• Document passage:
····················

The groups were blinded to the statistician for the differences between control and CRWP groups for all variables except for the responders vs. non-responders analysis. A series of mixed, generalized linear models were conducted to look for differences between the CRWP and placebo groups for the physiological assessments. All models included participants' gender, ages, mothers' ages, fathers' ages, and races as covariates. Post-hoc tests were conducted using a Bonferroni adjustment. To look for differences in changes between the CRWP and placebo groups for the psychological measurements, a series of paired and unpaired t-tests were conducted using a Bonferroni adjustment. Two-tailed tests were performed unless testing a direction hypothesis, in which case a one-tailed test was used. Cohen's D was used to determine the effect size between the two groups. RStudio and R-3.2.2 (53) (https://cran.r-project.org/bin/windows/base/) was used for all statistical analysis, and significance was accepted at p < 0.05.
A total of 81 participants were screened in this study; 46 were randomized (CRWP, 21; placebo, 24). A total of 40 participants completed the 90-day treatment period (CRWP, 21; placebo, 19). Out of the 24 randomized to placebo, 22 received the allocated intervention, two did not, and three discontinued the before the follow-up visit. The CRWP group received 22 allocations and one discontinued the intervention before the follow-up visit (Figure 2).
At baseline, the participants' demographic and diagnostic characteristics were similar across both groups (Table 1). The average (±SEM) age of participants in both groups was 3.9 (±0.03) and 3.9 (±0.04) years of age in the placebo and CRWP groups, respectively. Most participants were male (placebo = 83% and CRWP = 90%). A wide variety of races were represented in the study, which is indicative of the diversity within the South Florida community. Parental demographic information was also similar across groups, with no significant difference in parents' mean age between groups. However, the percentage of mothers who only graduated from high school was significantly different in the placebo group in comparison to the CRWP group (p = 0.04). There were also no differences between the groups at baseline in terms of diagnostic criteria or scores in the ADI-R and ADOS assessments (Table 1). Finally, there were no significant differences in the medications/supplements taken by the placebo or CRWP groups.

····················

Collected data entries

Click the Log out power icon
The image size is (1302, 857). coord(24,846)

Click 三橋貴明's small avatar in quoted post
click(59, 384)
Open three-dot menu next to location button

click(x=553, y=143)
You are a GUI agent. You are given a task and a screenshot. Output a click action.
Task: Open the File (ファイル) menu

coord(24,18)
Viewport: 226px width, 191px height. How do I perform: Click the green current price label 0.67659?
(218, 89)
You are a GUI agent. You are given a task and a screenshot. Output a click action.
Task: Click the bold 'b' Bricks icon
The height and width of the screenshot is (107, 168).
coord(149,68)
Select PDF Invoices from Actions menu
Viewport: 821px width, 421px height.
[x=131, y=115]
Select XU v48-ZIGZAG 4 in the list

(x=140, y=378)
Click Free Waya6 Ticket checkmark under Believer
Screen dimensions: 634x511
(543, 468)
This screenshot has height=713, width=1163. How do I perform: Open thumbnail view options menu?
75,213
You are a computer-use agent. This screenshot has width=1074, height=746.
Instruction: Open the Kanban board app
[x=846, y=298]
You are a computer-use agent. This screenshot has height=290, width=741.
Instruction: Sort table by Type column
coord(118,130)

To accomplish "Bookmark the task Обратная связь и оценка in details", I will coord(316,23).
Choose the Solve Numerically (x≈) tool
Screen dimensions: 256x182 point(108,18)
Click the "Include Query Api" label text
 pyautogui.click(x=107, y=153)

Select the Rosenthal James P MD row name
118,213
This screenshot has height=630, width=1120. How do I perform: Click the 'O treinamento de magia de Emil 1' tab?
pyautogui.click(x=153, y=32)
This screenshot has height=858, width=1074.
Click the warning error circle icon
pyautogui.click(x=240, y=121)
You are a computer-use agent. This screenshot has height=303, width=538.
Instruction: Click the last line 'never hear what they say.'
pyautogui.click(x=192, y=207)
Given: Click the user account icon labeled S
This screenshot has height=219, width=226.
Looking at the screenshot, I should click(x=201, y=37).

····················

• Work request 1: Which software does the study passage name as the tool for all statistical analysis?
• Work request 2: State whether each statement below agrees with the study passage, answering yes or no and quoting the deciding words. (a) Participants' races were included as covariates in all models. (b) The percentage of mothers who only graduated from high school did not differ significantly between the groups. (c) Cohen's D was used to determine the effect size between the two groups.

• Reply 1: RStudio and R-3.2.2 were used for all statistical analysis.

• Reply 2:
(a) Yes: "All models included participants' gender, ages, mothers' ages, fathers' ages, and races as covariates."
(b) No: "the percentage of mothers who only graduated from high school was significantly different in the placebo group in comparison to the CRWP group (p = 0.04)"
(c) Yes: "Cohen's D was used to determine the effect size between the two groups."